***** Data provided *****

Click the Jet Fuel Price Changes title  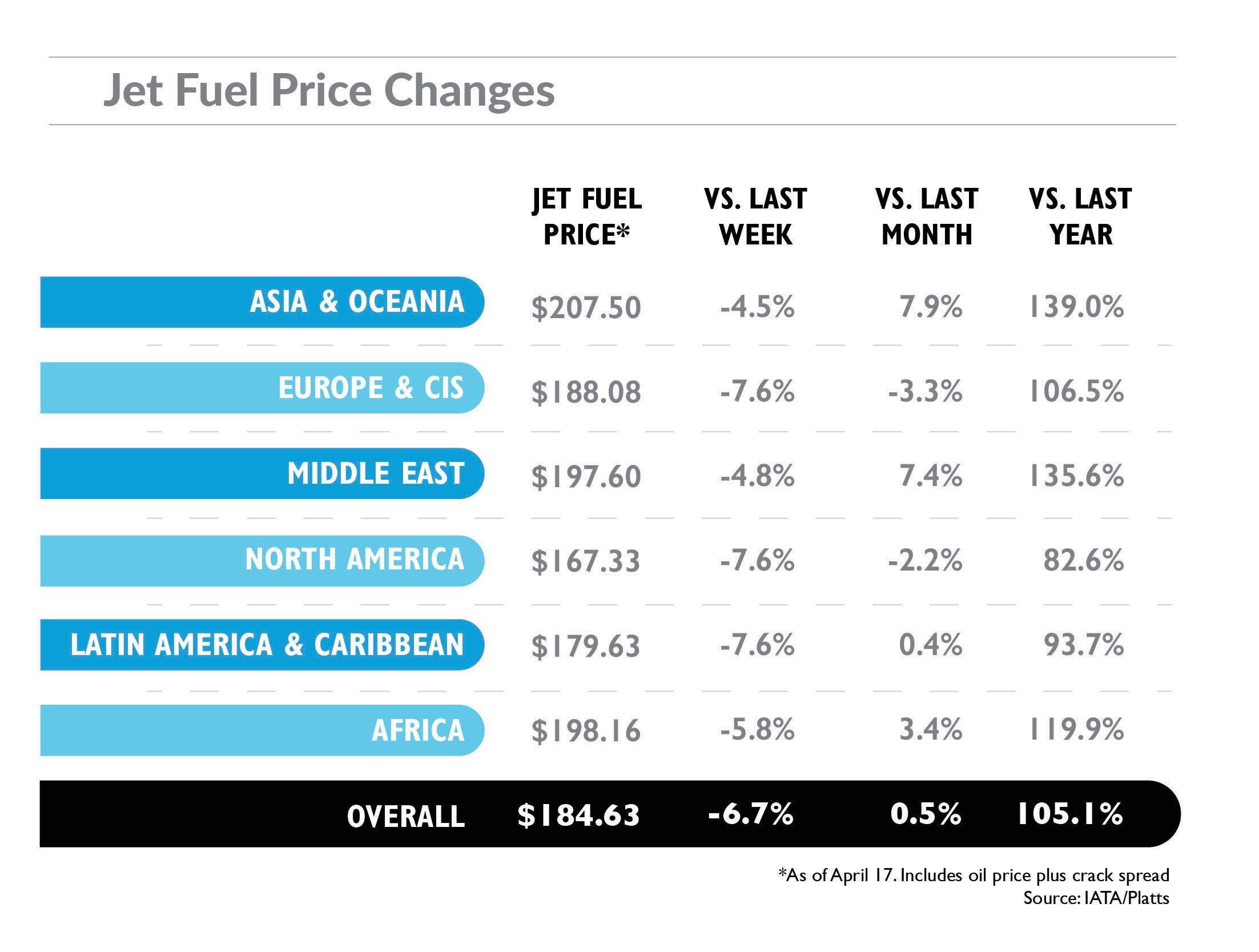click(x=329, y=90)
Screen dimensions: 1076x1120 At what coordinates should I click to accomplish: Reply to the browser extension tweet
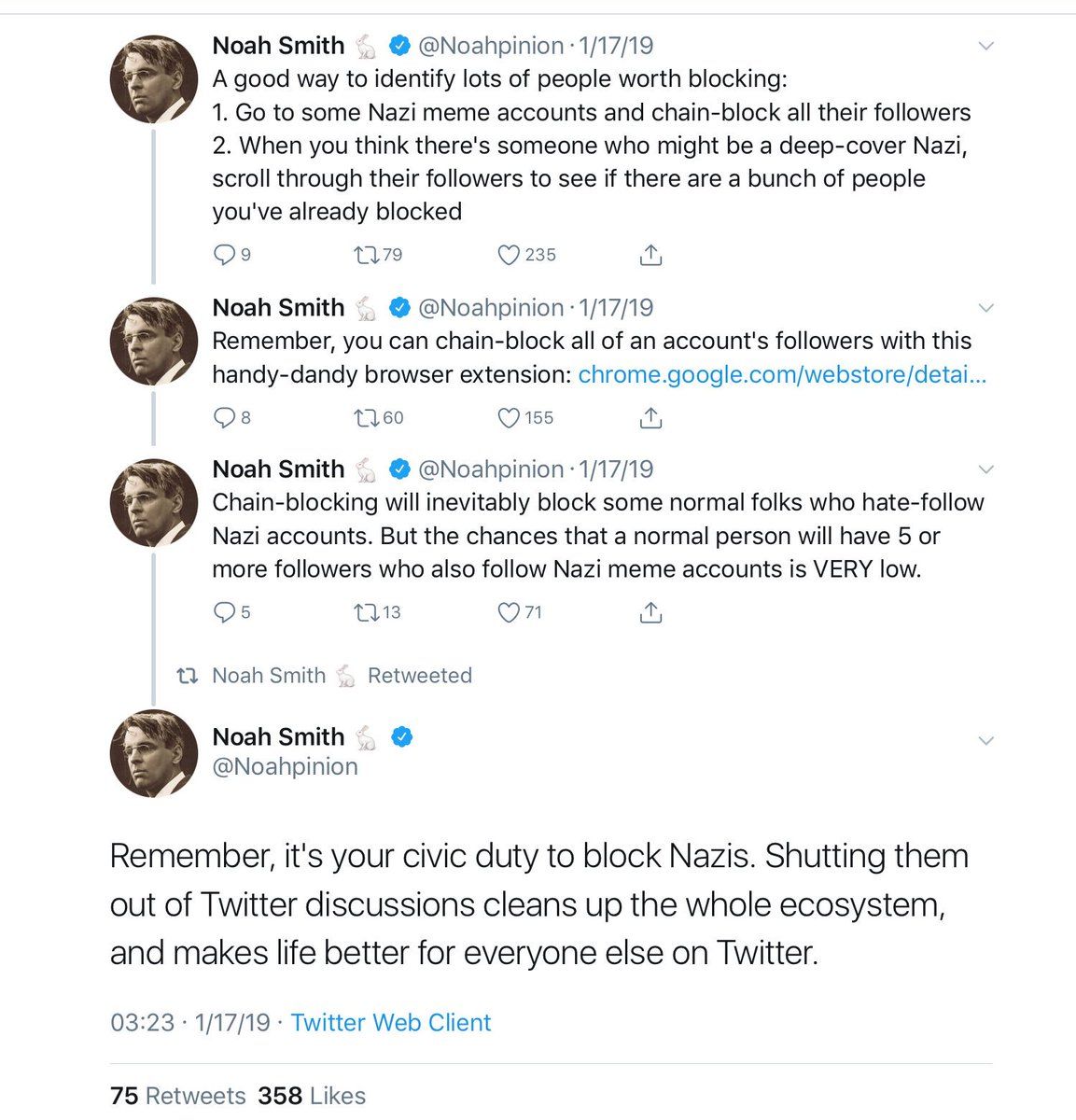tap(225, 418)
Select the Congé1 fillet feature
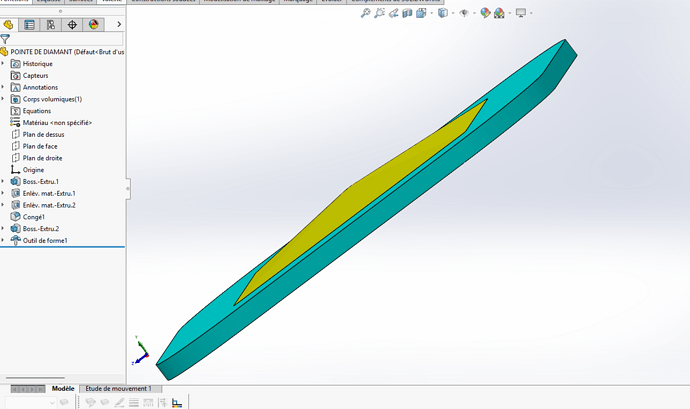Viewport: 690px width, 409px height. click(34, 216)
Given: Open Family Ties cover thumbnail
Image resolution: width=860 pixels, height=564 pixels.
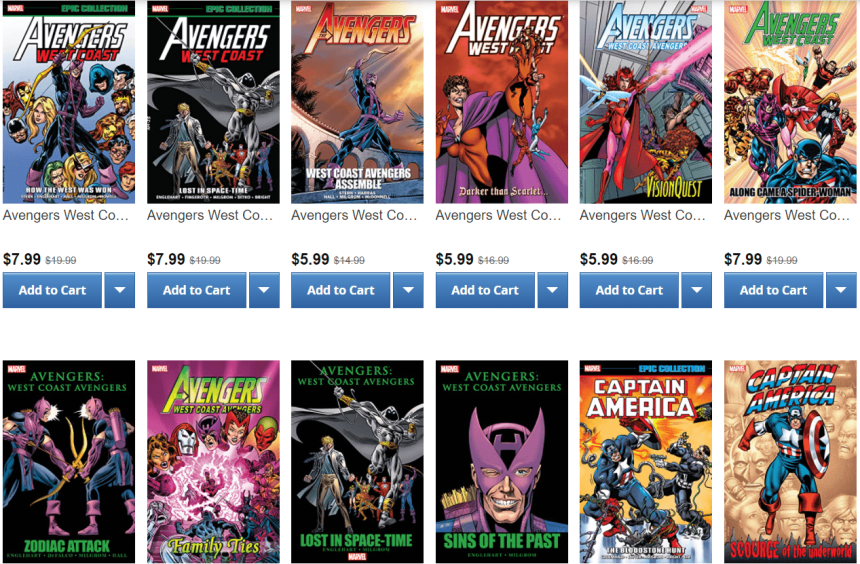Looking at the screenshot, I should (x=213, y=461).
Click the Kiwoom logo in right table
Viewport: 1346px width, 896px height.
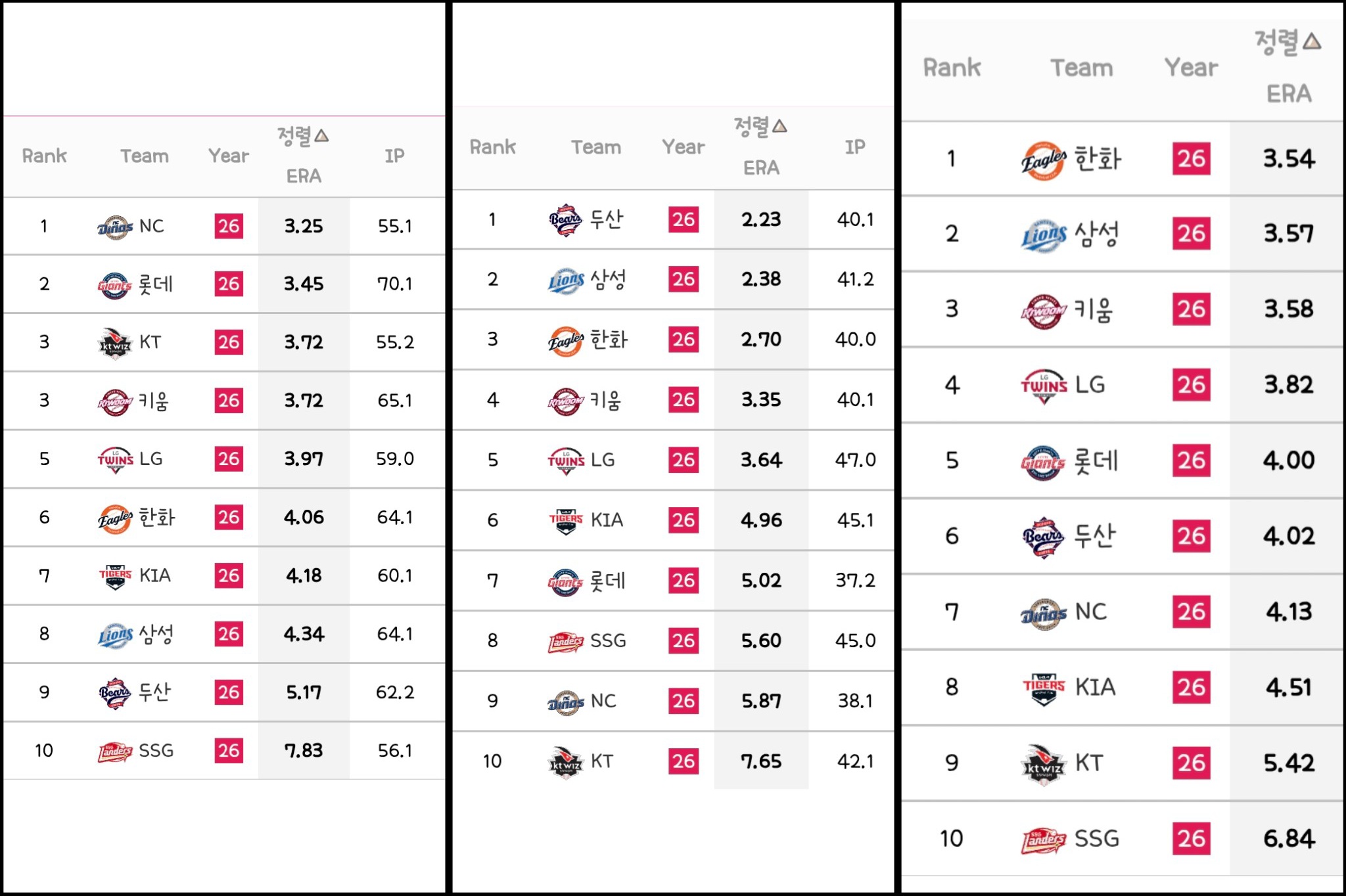[x=1043, y=311]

*****

- Problem to work on -
Please transcribe exactly the lines from the one containing "Image resolution: width=860" through the final line of the data, including both, and nothing else. Pictures are to be left out.

- Exercise solution -
Image resolution: width=860 pixels, height=564 pixels.
Looking at the screenshot, I should (x=213, y=461).
Click the Kiwoom logo in right table
Viewport: 1346px width, 896px height.
[x=1043, y=311]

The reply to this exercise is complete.